Works on most mobile and desktop resolutions.
Phaser 3 UI Library - 2020A responsive library I built for the Phaser 3 game engine. Makes UI work across PC and Mobile resolutions using anchor points.
While Phaser has some support for responsive interfaces and anchor points, overall I found it lacked the granularity we needed. We needed pixel-perfect and controllable scaling, anchor points, and real-time responsiveness (rotating a phone screen or resizing a desktop window), so this called for a custom JS plugin. I applied my web development/UI skills to create a bespoke UI library for Phaser, which allows you to align sets of UI elements to 9 anchor points on the screen: Top row, middle row, bottom row, and left edge, middle, or right edge for each.
I began testing the plugin before I touched game art at all. To us and our employer, it was a mutually shared priority that the game would play well on mobile and desktop equally.
This screenshot shows one of my earliest tests. I wanted to make sure interactable elements could anchor to edges of the screen and adjust in real-time as the window resized. It doesn't look like much yet, but soon my UI library would be crucial to the performance and playability of our game.
Because of the way Phaser handled different classes of objects (text, sprites, masks, etc.), writing an inclusive library wasn't trivial, and needed a pattern that could be extended to each class of object in order to be inherited. Take a look at the brief extension I wrote, enabling Phaser to anchor UI elements in real time (specifically for sprites):
class UI extends Phaser.GameObjects.Sprite { constructor(s, t, e, i, h, a, n, d, r, c) { super(s, t, e, i, h), (this.centered = a), (this.floatX = n), (this.floatY = d), (this.xOffset = r), (this.yOffset = c), s.sys.displayList.add(this), s.sys.updateList.add(this), s.add.existing(this), a || this.setOrigin(0, 0); } jiggleUI(s, t, e, i) { switch (s) { case 0: this.setX(0 + e); break; case 1: this.setX(window.innerWidth / 2 + e); break; case 2: this.setX(window.innerWidth + e); } switch (t) { case 0: this.setY(0 + i); break; case 1: this.setY(window.innerHeight / 2 + i); break; case 2: this.setY(window.innerHeight + i); } } }
The same extension was applied to any class of object we needed to have responsiveness (text, masks, etc.)

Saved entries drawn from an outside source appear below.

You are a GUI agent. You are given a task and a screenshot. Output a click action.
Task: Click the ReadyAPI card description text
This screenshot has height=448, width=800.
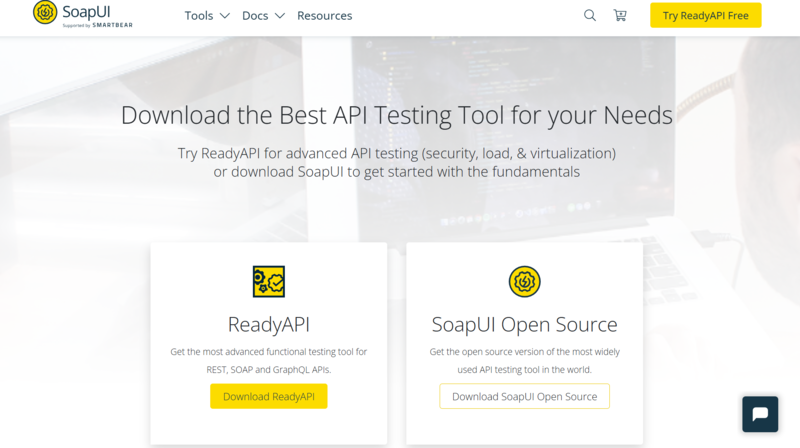tap(268, 360)
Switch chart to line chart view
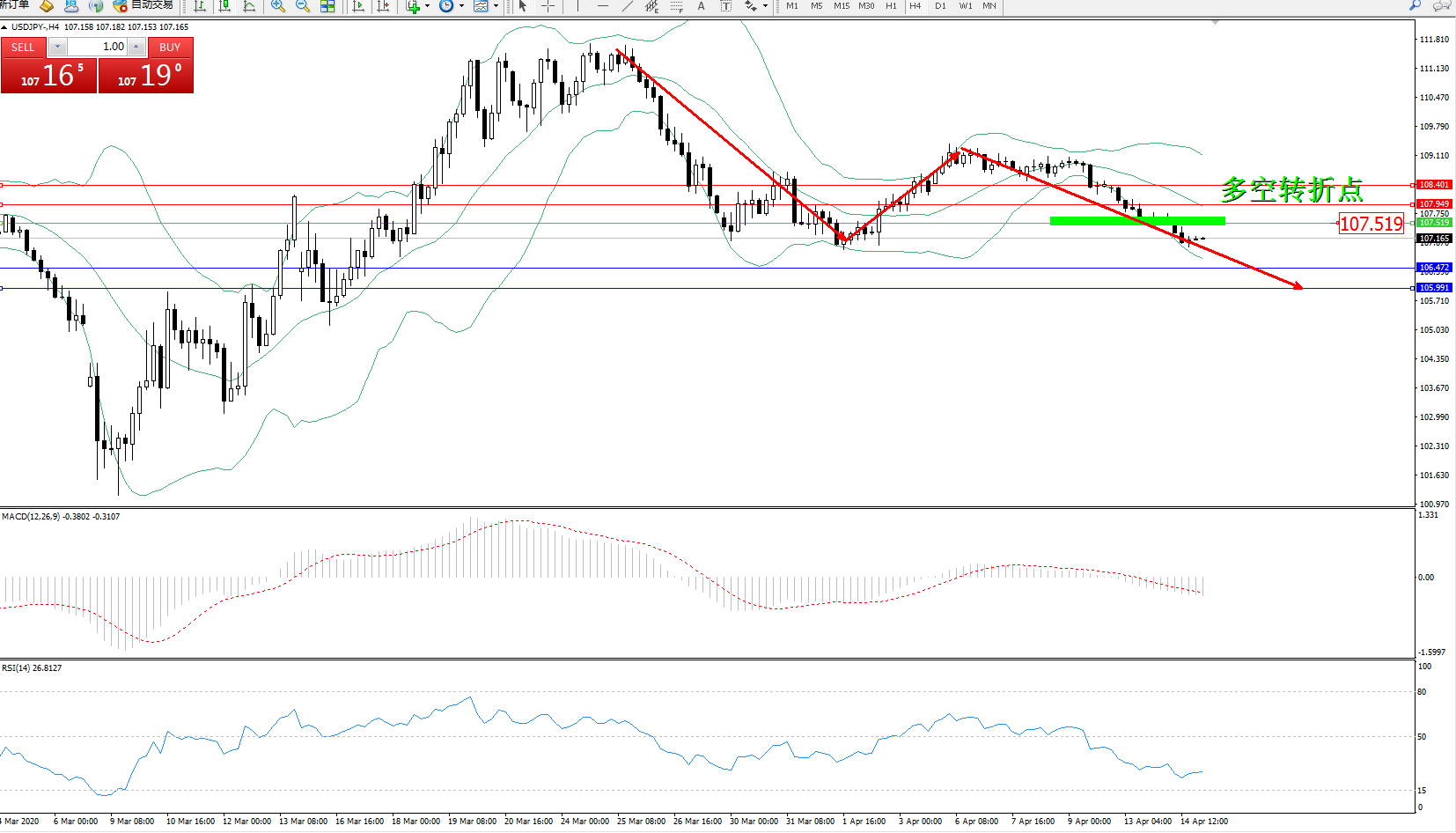Image resolution: width=1456 pixels, height=833 pixels. click(x=249, y=6)
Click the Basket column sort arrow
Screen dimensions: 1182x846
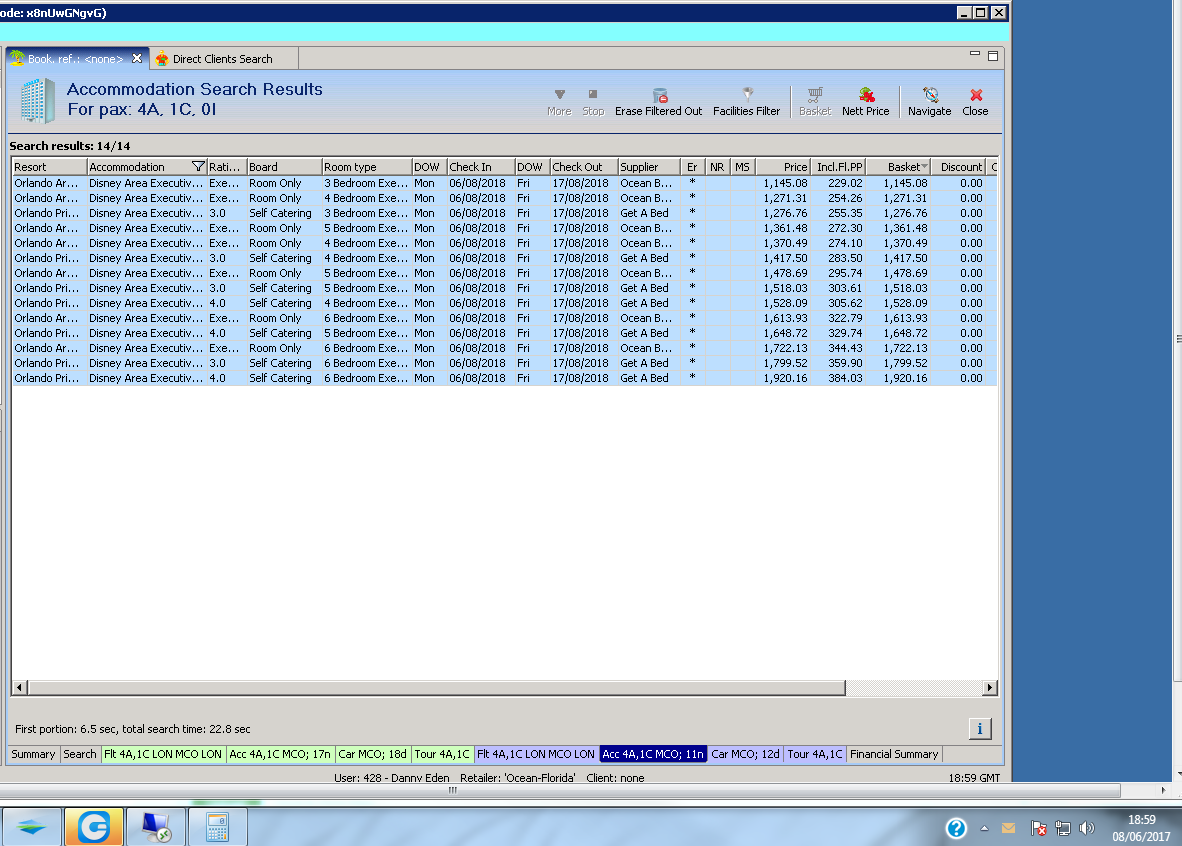[x=925, y=167]
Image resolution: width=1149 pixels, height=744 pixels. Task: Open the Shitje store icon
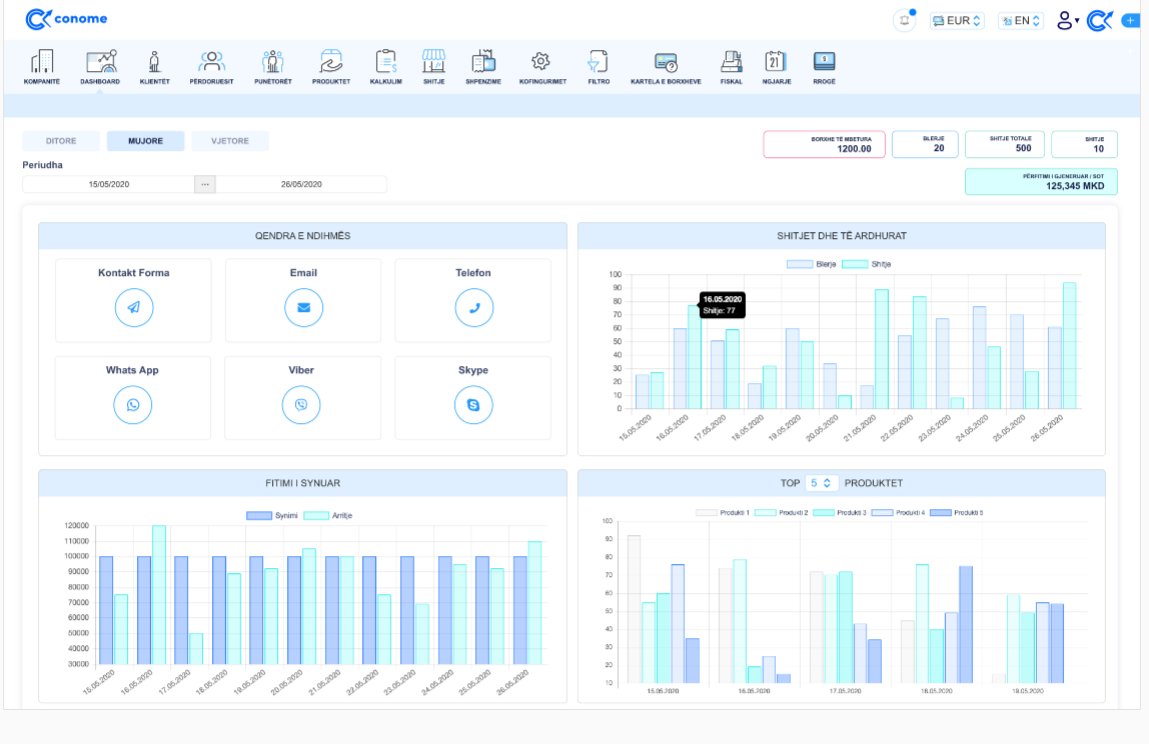[433, 63]
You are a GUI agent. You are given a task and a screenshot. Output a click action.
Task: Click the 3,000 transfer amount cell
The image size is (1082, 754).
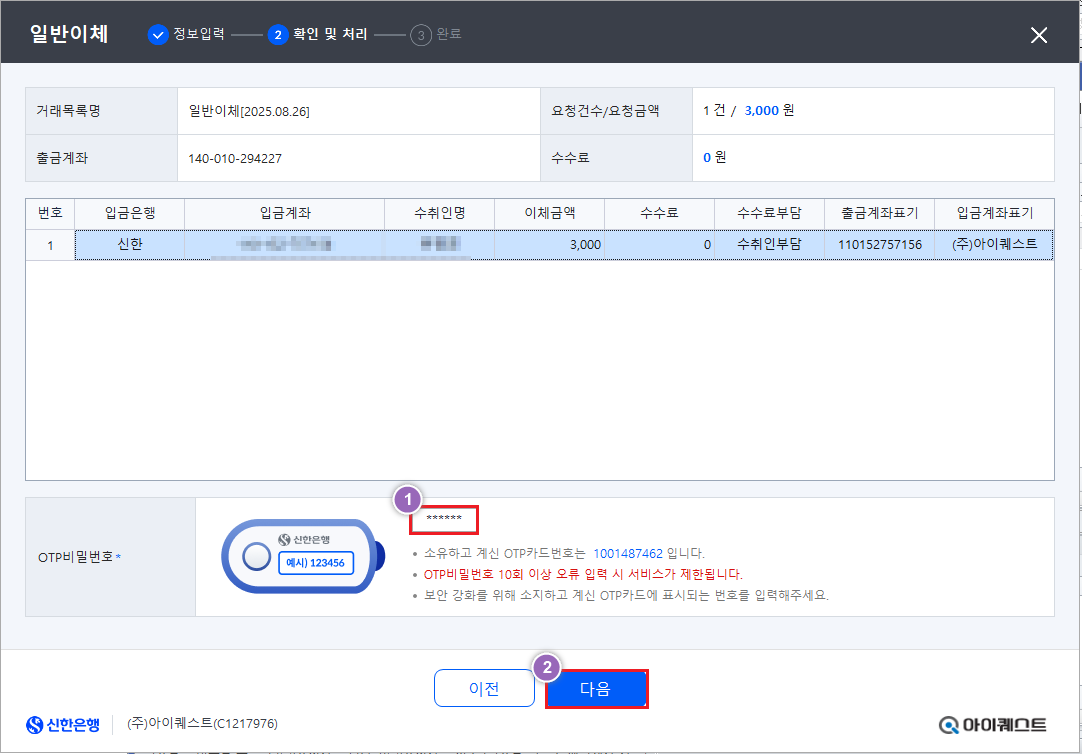tap(549, 244)
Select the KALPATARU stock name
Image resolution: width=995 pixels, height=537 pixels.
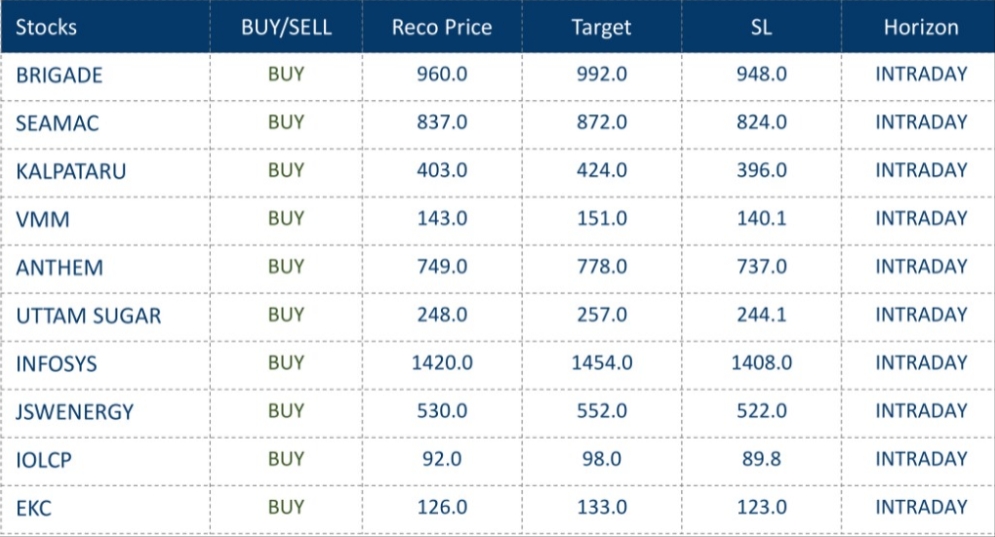pos(71,171)
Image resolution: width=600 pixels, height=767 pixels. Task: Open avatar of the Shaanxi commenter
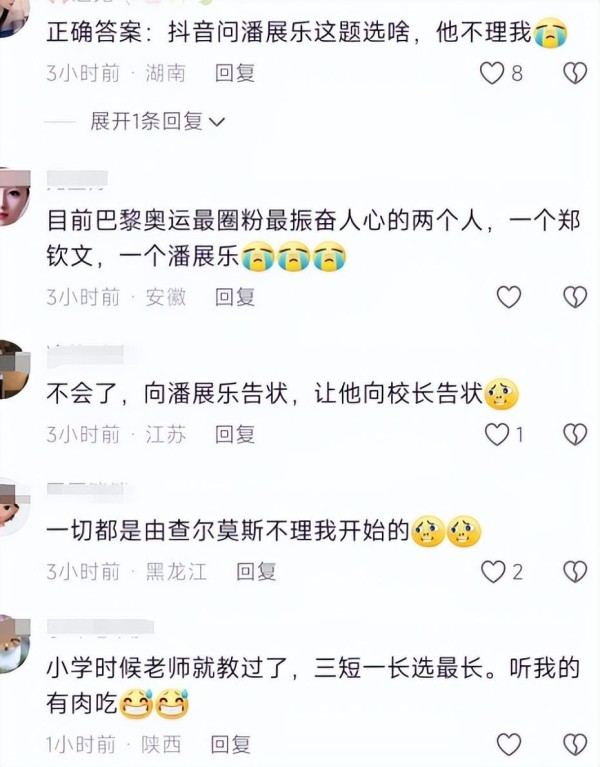pyautogui.click(x=13, y=644)
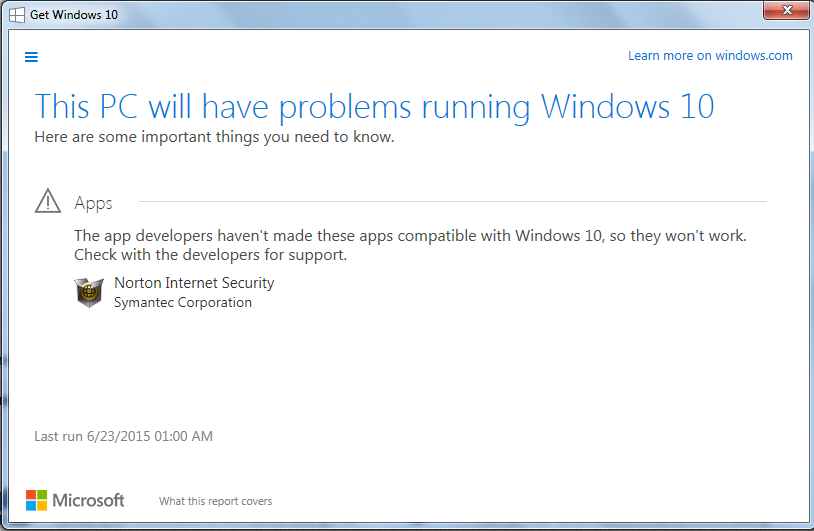Select the Norton Internet Security app name
The image size is (814, 531).
pos(194,283)
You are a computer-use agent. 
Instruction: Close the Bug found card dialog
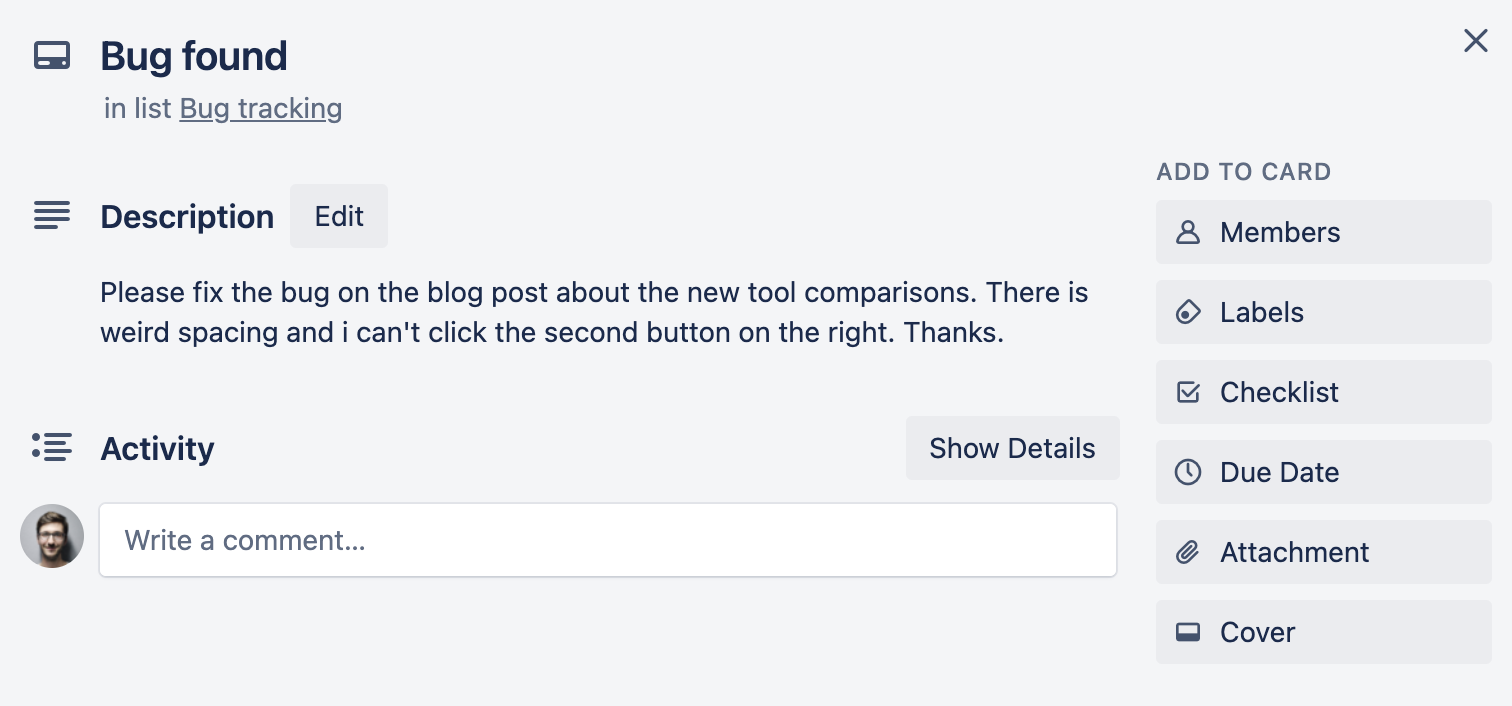[x=1476, y=41]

The library simply extends the Sprite constructor provided by Phaser 3, checks the values of the flags, and anchors the sprite according to the presented arguments. You can even adjust an offset if you want the sprite to be centered around a different origin point.
The flag labeled "a" centers the sprite at a specific point, or 0,0 by default. "s" and "t" determine how it's anchored horizontally and vertically. "n", "d", "r", and "c" determine offsets for all four dimensions. "e" and "i" refer to the sprite's width and height.
Overall, it did its job, making the game look great on desktop and mobile.